The Catholic experience of such fundamentalism is a warning. In the fourth century, Saint Augustine, whose influence on theology surpasses even that of Aquinas, centered the story of Adam and Eve on sex. The forbidden fruit, he believed, was the pleasure the first couple took in sexual arousal. From then on, the sanctioned Catholic imaginary is radically corrupted by fear and contempt for autonomous female sexuality. The Church’s unfettered campaign against women (elevating virginity, requiring women’s submission in marriage and at the altar, limiting women’s ability to control their own bodies) was launched. He has now been joined by the Catholic majority on the Supreme Court.
For decades, this campaign has wavered among Catholics in the United States. Shortly after Pope Paul VI condemned birth control in 1968, a group of ten priests and theologians from the Catholic University of America, in Washington, DC, resoundingly denounced this papal teaching.
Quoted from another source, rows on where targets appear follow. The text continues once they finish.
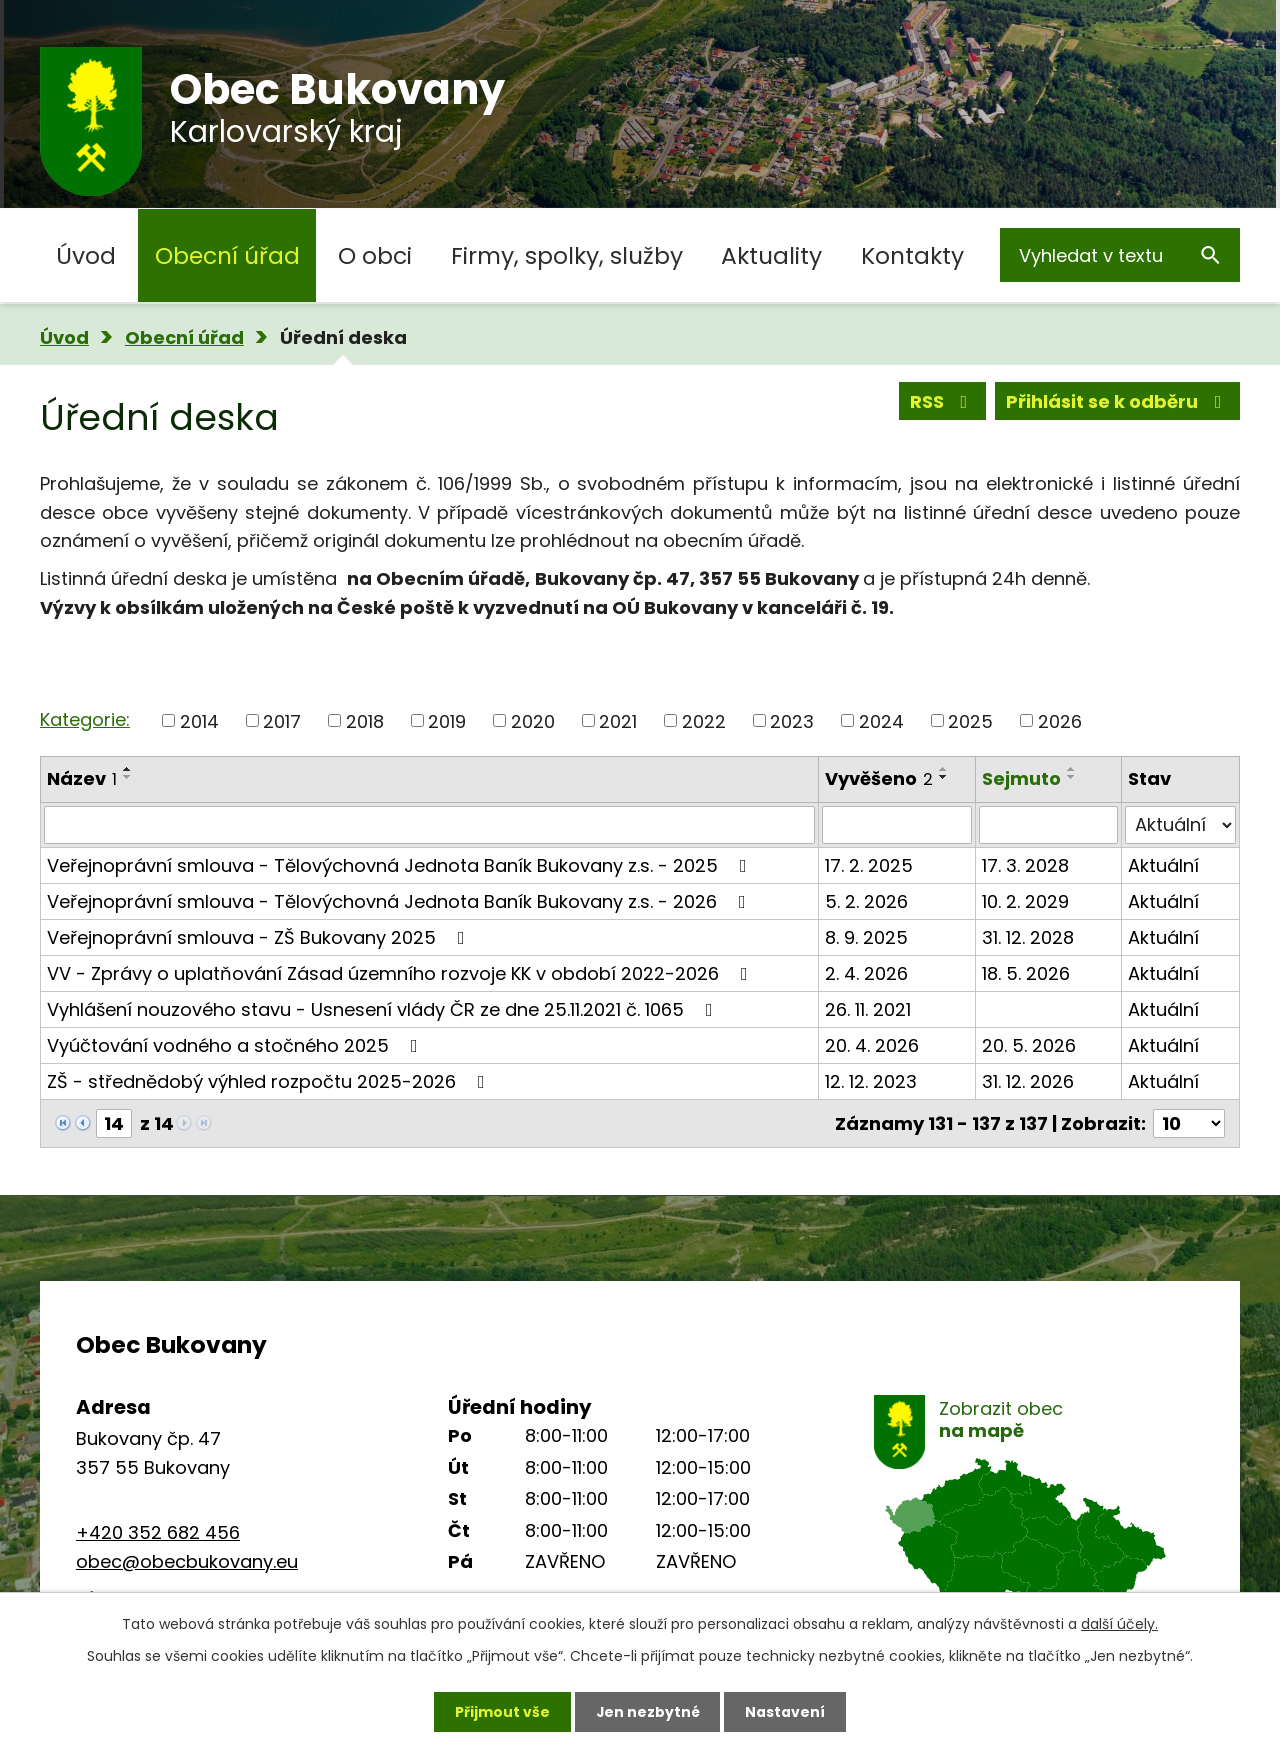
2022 (704, 720)
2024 (881, 720)
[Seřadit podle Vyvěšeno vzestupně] (944, 769)
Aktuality (771, 255)
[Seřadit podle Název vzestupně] (128, 769)
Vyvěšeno (879, 778)
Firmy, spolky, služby (567, 255)
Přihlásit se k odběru (1118, 401)
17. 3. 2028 (1025, 865)
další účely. (1119, 1624)
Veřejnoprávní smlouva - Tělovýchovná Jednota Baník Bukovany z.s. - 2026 (400, 901)
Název (82, 778)
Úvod (86, 255)
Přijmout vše (501, 1711)
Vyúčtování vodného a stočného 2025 (236, 1045)
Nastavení (786, 1711)
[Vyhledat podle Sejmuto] (1049, 825)
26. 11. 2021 (868, 1009)
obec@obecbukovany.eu (187, 1561)
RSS (943, 401)
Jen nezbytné (647, 1711)
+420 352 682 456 (158, 1532)
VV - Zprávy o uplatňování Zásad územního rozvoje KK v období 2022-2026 (401, 973)
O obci (375, 255)
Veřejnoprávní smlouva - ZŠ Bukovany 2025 (260, 937)
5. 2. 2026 (866, 901)
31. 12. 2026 (1028, 1081)
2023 (792, 720)
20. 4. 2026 (872, 1045)
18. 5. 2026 (1026, 973)
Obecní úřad (227, 255)
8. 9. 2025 (866, 937)
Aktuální (1163, 865)
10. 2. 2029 (1025, 901)
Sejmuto (1021, 778)
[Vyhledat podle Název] (429, 825)
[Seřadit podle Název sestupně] (128, 777)
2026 (1060, 720)
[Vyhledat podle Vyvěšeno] (896, 825)
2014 (199, 720)
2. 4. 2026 (866, 973)
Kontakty (912, 255)
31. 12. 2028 (1028, 937)
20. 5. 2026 (1029, 1045)
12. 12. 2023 (871, 1081)
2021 (618, 720)
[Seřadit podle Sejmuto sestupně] (1072, 777)
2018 (365, 720)
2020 (533, 720)
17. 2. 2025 (869, 865)
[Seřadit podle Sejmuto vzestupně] (1072, 769)
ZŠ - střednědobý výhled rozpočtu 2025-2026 (270, 1081)
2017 (282, 720)
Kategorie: (85, 719)
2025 (970, 720)
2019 (447, 720)
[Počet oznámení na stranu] (1189, 1123)
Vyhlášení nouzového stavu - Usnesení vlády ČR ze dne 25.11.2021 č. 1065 (384, 1009)
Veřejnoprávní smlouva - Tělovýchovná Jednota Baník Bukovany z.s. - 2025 (401, 865)
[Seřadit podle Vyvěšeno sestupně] (944, 777)
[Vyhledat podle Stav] (1180, 825)
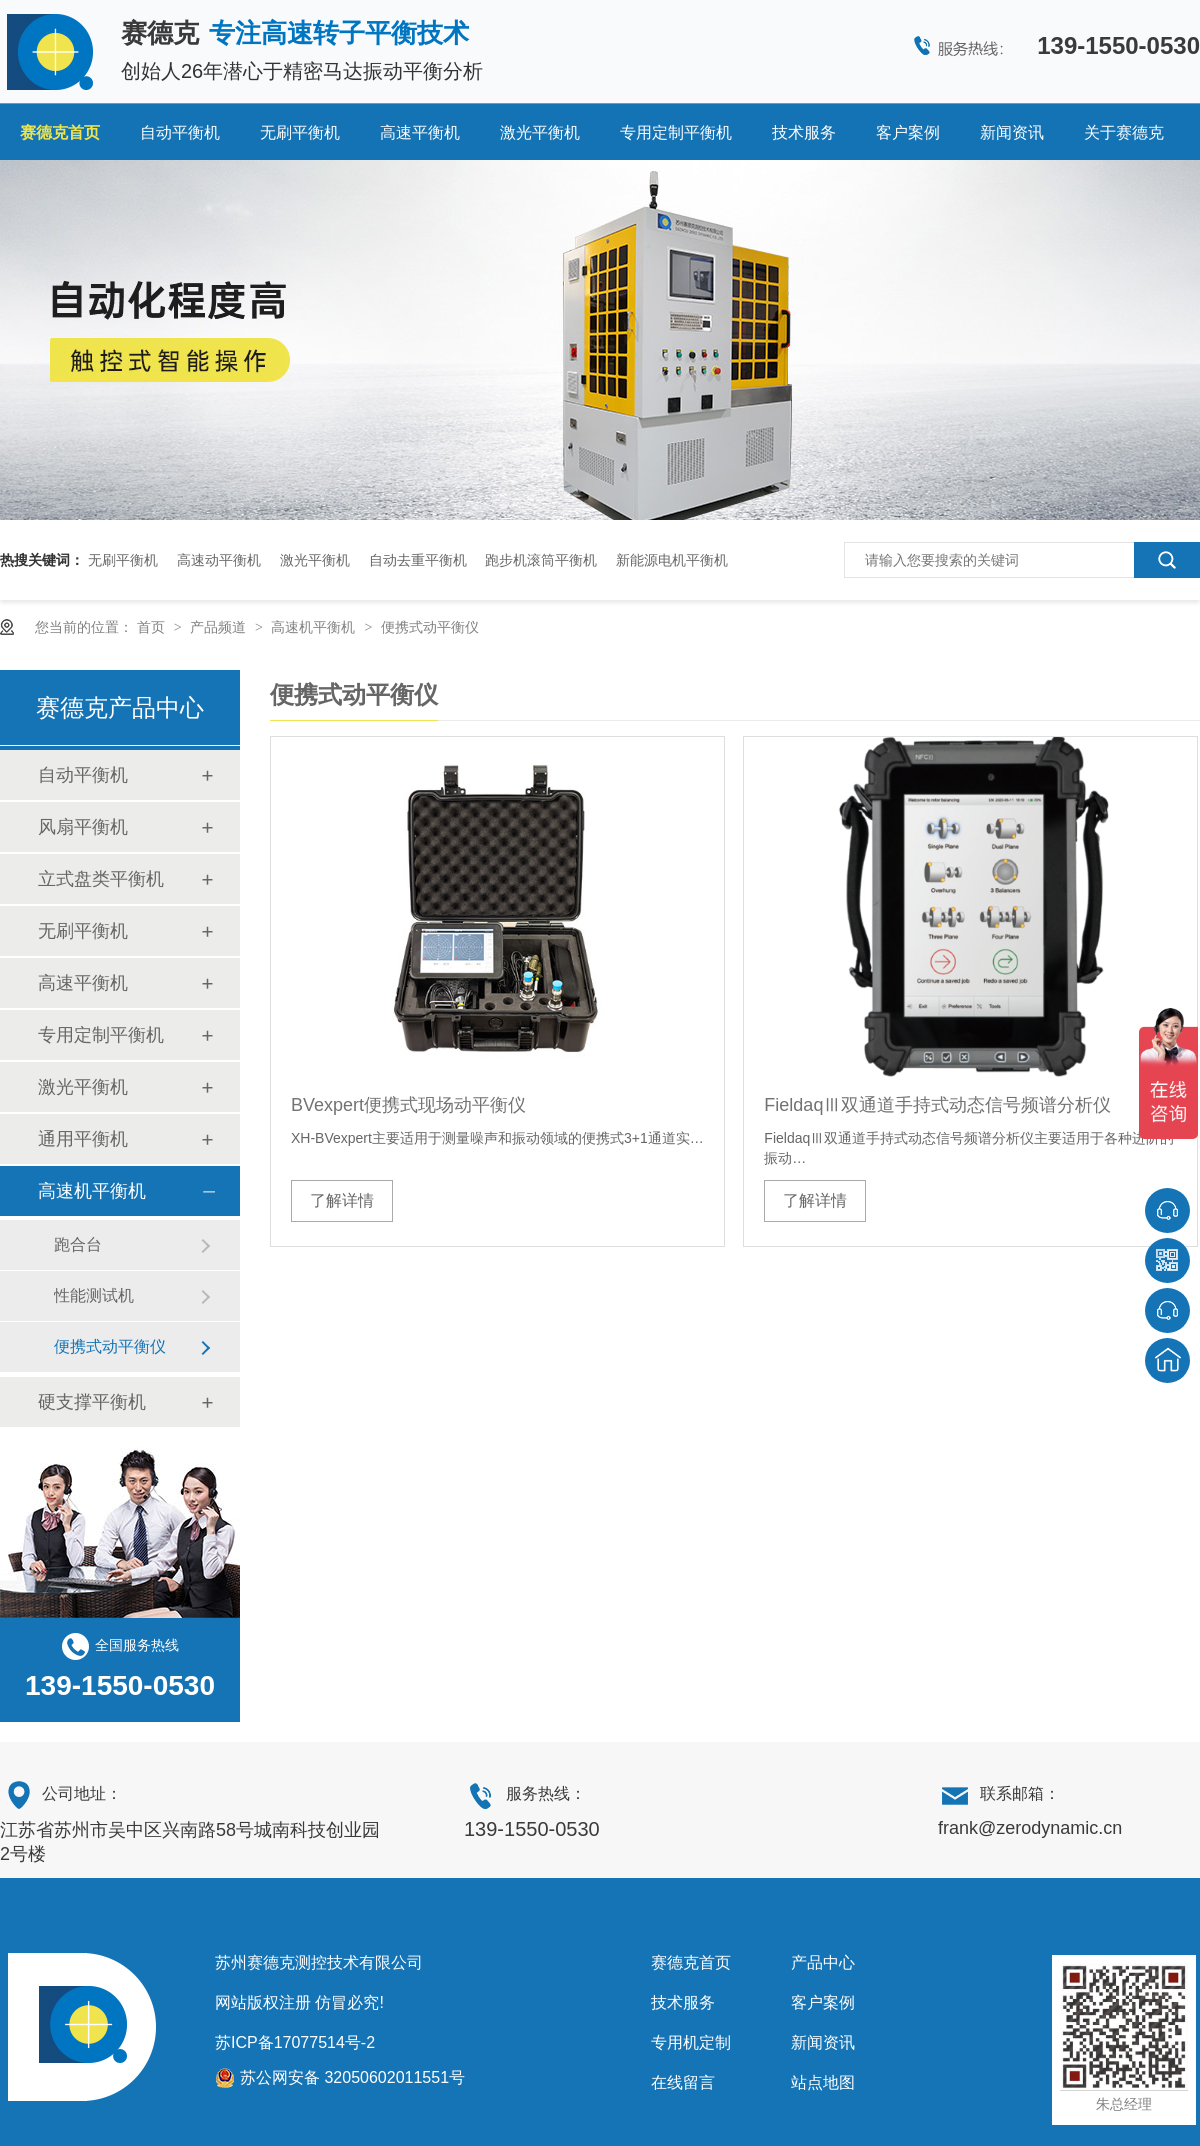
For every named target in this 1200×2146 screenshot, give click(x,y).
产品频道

It was, they said, “based on an inadequate conception of natural law” and on “a static worldview which minimizes the historical and evolutionary character of mankind”. And most American Catholics agreed, showing that a transformation of attitudes toward sex and women had already taken root among them; in the years that followed, polls showed that a large majority of Catholic women use birth control. Declining birth rates among Catholics, mirroring that of the general American population, confirm what the faithful thought of this papal statement.